_What to work on_
Rewrite the records from the start through the line containing "I will 636,475.", replacing "pixels" with "px" and leaving everything else unchanged.

_Stored records_
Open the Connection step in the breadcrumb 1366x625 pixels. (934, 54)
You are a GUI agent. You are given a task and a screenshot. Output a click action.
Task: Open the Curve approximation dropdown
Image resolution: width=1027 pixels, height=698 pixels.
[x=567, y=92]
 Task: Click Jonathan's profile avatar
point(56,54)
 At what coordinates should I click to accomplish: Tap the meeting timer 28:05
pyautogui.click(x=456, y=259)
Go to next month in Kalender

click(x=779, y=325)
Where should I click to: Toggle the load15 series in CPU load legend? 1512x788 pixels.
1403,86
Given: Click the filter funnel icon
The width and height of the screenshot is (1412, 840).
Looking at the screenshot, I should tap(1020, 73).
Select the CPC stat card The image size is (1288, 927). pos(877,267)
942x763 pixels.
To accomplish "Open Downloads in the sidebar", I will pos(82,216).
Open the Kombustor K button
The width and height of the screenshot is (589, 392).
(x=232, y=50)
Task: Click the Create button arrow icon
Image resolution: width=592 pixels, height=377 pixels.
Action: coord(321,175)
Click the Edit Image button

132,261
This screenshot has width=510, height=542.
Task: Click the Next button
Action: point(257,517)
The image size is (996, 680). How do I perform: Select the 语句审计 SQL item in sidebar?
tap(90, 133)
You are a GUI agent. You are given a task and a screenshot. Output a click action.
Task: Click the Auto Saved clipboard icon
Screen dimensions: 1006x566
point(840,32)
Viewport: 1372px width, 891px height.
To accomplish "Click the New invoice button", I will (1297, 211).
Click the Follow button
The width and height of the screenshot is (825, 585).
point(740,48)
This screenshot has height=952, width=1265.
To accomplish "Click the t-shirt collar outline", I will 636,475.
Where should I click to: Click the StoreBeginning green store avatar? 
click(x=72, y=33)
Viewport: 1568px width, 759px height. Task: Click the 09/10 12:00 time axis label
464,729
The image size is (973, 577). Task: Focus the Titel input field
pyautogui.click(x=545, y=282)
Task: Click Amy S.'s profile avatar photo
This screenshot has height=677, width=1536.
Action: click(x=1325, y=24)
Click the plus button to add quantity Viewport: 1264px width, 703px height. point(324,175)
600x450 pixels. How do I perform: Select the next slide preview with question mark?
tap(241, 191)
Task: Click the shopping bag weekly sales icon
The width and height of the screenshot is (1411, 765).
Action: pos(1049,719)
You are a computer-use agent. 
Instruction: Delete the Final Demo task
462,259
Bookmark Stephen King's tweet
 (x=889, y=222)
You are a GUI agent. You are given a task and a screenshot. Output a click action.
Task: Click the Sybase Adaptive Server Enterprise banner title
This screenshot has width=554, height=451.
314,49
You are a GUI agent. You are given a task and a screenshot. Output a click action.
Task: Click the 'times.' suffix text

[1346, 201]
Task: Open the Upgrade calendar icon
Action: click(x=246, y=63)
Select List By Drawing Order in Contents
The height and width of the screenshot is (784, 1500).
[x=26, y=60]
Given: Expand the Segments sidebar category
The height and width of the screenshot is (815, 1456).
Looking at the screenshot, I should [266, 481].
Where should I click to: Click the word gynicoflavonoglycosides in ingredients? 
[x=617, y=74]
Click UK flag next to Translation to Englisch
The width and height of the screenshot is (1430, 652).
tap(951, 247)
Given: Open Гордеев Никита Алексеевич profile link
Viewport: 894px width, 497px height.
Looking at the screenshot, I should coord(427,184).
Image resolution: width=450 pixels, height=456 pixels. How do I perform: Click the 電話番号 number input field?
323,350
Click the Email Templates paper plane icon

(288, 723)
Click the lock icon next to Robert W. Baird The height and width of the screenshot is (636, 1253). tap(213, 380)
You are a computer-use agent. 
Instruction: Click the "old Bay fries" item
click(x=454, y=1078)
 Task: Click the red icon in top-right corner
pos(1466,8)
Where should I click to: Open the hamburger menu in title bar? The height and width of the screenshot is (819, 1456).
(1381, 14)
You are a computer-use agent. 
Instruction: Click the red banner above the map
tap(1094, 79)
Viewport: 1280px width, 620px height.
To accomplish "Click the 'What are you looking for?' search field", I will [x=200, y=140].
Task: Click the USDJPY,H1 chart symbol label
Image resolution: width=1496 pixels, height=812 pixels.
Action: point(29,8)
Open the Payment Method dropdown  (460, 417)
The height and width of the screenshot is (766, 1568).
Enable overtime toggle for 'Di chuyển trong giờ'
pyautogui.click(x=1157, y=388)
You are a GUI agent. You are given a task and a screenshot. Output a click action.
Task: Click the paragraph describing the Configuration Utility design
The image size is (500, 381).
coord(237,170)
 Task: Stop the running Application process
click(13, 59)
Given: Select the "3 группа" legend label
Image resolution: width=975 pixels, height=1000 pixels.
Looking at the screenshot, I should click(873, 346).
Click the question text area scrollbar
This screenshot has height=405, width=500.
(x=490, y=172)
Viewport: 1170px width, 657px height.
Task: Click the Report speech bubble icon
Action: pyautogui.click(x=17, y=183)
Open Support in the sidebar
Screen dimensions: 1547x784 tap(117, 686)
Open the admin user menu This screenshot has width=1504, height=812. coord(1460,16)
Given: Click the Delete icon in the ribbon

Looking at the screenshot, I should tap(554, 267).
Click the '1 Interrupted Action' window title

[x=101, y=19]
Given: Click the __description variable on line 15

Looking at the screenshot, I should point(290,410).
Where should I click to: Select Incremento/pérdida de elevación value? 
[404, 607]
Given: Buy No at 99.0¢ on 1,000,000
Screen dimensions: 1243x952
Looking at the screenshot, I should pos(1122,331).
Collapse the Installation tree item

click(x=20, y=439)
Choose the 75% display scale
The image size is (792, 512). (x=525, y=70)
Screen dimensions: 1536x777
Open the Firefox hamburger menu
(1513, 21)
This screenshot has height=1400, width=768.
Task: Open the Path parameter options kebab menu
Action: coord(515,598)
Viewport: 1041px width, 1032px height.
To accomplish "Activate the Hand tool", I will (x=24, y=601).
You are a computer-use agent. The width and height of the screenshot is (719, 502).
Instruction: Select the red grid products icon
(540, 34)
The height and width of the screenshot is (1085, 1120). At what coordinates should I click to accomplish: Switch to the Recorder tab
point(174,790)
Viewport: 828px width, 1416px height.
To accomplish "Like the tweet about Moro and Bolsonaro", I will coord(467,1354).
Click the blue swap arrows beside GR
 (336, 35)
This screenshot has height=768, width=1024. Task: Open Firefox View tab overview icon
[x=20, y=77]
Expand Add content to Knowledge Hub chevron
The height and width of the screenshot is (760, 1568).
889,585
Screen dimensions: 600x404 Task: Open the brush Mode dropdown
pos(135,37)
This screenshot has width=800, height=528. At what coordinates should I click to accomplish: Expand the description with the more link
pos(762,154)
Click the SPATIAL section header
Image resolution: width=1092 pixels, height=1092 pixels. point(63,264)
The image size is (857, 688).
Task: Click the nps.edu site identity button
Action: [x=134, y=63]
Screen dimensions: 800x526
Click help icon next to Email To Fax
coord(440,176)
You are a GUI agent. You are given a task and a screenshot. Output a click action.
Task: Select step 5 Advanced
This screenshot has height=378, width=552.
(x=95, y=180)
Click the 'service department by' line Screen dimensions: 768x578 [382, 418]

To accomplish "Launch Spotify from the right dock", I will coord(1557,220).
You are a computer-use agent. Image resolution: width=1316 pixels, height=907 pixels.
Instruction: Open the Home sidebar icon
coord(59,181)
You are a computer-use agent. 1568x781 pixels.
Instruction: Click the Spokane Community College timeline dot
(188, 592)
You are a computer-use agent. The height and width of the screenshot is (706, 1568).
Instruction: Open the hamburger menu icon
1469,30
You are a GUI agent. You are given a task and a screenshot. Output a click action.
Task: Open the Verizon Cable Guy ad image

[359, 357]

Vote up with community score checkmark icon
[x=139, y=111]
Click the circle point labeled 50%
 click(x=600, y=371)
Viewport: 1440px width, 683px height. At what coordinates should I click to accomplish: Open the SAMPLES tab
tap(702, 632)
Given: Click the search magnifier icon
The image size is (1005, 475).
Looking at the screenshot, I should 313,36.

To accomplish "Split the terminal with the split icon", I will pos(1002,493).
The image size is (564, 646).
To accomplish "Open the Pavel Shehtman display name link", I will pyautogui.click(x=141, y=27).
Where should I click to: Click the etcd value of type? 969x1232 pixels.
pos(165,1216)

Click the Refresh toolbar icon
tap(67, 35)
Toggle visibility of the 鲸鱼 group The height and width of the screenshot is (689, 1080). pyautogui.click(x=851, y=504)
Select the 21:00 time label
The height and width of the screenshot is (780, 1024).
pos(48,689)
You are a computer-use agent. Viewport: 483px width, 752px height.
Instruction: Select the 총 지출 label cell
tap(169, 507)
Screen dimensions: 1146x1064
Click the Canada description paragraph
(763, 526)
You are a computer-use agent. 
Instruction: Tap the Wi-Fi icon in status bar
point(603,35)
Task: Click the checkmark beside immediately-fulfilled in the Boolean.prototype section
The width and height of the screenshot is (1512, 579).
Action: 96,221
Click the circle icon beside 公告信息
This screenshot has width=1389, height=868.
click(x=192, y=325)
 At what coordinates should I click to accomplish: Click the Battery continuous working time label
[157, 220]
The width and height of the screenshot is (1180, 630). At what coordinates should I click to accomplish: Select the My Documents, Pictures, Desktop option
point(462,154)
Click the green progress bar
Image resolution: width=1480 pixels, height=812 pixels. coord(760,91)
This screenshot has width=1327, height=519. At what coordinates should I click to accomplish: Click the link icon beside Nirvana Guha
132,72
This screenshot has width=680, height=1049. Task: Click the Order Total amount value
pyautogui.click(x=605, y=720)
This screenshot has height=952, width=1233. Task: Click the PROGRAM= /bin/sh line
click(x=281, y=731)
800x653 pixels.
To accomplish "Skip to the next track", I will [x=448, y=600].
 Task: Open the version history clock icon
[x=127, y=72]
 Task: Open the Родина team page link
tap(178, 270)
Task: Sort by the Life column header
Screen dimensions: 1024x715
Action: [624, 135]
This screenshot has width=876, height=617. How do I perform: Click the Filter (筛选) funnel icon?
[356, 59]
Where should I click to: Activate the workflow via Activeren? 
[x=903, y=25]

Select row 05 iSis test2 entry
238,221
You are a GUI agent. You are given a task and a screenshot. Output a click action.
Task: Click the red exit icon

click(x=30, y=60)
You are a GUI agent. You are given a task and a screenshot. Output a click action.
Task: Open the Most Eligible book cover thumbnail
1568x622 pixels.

_Solution to this exercise_
Open the Connection step in the breadcrumb 1366x625 px. (934, 54)
You are a GUI agent. You are given a task and a screenshot. Output a click action.
Task: Open the Curve approximation dropdown
Image resolution: width=1027 px, height=698 px.
[x=567, y=92]
 Task: Click Jonathan's profile avatar
point(56,54)
 At what coordinates should I click to accomplish: Tap the meeting timer 28:05
pyautogui.click(x=456, y=259)
Go to next month in Kalender

click(x=779, y=325)
Where should I click to: Toggle the load15 series in CPU load legend? 1512x788 px.
1403,86
Given: Click the filter funnel icon
The width and height of the screenshot is (1412, 840).
Looking at the screenshot, I should tap(1020, 73).
Select the CPC stat card The image size is (1288, 927). pos(877,267)
942x763 px.
To accomplish "Open Downloads in the sidebar", I will pos(82,216).
Open the Kombustor K button
The width and height of the screenshot is (589, 392).
(x=232, y=50)
Task: Click the Create button arrow icon
Image resolution: width=592 px, height=377 px.
Action: coord(321,175)
Click the Edit Image button

132,261
This screenshot has width=510, height=542.
Task: Click the Next button
Action: point(257,517)
The image size is (996, 680). How do I perform: Select the 语句审计 SQL item in sidebar?
tap(90, 133)
You are a GUI agent. You are given a task and a screenshot. Output a click action.
Task: Click the Auto Saved clipboard icon
Screen dimensions: 1006x566
point(840,32)
Viewport: 1372px width, 891px height.
To accomplish "Click the New invoice button", I will (1297, 211).
Click the Follow button
The width and height of the screenshot is (825, 585).
point(740,48)
This screenshot has height=952, width=1265.
To accomplish "Click the t-shirt collar outline", I will 636,475.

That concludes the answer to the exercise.